#### PROVIDED RECORDS ####

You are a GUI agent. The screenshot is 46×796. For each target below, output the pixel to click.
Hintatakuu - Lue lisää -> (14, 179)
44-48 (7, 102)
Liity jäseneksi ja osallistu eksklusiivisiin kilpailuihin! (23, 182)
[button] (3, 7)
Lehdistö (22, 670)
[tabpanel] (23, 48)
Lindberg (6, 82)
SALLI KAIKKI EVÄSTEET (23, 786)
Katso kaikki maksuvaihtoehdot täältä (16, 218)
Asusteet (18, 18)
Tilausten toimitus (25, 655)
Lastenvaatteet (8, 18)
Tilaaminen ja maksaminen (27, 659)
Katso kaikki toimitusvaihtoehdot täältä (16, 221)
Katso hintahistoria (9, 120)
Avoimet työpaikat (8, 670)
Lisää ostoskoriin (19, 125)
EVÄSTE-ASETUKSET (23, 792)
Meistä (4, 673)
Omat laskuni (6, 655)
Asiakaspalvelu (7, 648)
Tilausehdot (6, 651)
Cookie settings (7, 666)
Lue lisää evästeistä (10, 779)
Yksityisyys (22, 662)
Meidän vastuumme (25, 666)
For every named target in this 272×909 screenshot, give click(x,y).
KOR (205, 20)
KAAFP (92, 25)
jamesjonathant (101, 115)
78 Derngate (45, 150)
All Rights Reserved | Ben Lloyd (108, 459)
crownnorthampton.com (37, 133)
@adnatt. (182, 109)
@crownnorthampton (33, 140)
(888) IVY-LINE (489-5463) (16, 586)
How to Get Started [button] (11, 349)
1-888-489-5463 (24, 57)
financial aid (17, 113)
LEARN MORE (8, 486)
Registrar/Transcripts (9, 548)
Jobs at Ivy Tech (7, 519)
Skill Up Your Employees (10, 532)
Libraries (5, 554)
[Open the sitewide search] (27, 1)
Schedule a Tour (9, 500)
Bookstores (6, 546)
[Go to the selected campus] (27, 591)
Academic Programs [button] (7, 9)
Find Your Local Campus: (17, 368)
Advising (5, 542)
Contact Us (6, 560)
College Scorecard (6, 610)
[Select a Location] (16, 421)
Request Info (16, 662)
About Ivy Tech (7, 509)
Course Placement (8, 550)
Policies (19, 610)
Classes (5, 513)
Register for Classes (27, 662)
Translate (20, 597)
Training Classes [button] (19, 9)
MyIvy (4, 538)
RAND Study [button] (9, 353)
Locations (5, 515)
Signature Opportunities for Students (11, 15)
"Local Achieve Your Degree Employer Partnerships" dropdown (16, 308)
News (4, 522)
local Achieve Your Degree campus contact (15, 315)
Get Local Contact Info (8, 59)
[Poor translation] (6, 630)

####

PROBLEM TO WORK ON –
Reproduce everything from the start of the records down to the line containing "Katso hintahistoria (9, 120)", including both ends.

RESPONSE BELOW –
You are a GUI agent. The screenshot is 46×796. For each target below, output the pixel to click.
Hintatakuu - Lue lisää -> (14, 179)
44-48 (7, 102)
Liity jäseneksi ja osallistu eksklusiivisiin kilpailuihin! (23, 182)
[button] (3, 7)
Lehdistö (22, 670)
[tabpanel] (23, 48)
Lindberg (6, 82)
SALLI KAIKKI EVÄSTEET (23, 786)
Katso kaikki maksuvaihtoehdot täältä (16, 218)
Asusteet (18, 18)
Tilausten toimitus (25, 655)
Lastenvaatteet (8, 18)
Tilaaminen ja maksaminen (27, 659)
Katso kaikki toimitusvaihtoehdot täältä (16, 221)
Katso hintahistoria (9, 120)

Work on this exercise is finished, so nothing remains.